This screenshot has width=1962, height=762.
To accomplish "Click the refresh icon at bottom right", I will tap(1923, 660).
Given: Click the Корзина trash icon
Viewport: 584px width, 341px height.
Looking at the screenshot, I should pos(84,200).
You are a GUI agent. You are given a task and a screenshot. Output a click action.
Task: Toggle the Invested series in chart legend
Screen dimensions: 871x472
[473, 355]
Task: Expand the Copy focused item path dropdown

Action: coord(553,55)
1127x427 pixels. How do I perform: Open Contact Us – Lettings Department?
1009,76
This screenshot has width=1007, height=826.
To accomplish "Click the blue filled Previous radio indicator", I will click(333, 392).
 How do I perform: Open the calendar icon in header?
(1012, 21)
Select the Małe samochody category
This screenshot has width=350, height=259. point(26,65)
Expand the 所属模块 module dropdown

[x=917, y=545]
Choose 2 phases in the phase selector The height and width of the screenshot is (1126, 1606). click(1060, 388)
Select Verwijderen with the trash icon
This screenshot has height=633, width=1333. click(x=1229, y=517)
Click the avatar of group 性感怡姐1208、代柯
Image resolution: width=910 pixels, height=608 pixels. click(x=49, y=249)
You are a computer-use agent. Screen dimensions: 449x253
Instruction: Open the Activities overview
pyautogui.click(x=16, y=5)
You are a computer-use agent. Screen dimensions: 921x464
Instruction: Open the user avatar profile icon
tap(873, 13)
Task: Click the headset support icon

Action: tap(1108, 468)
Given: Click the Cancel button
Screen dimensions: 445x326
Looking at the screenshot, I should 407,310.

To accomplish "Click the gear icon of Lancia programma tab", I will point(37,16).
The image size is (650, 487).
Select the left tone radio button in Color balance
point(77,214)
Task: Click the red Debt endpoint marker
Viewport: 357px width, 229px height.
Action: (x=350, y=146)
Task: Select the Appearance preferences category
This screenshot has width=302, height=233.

--

* [To do]:
Scan the data above and copy each line containing the word "computer".

* [Response below]:
You are a computer-use agent. Screen dimensions: 449x253
You are a computer-use agent. Screen dimensions: 921x464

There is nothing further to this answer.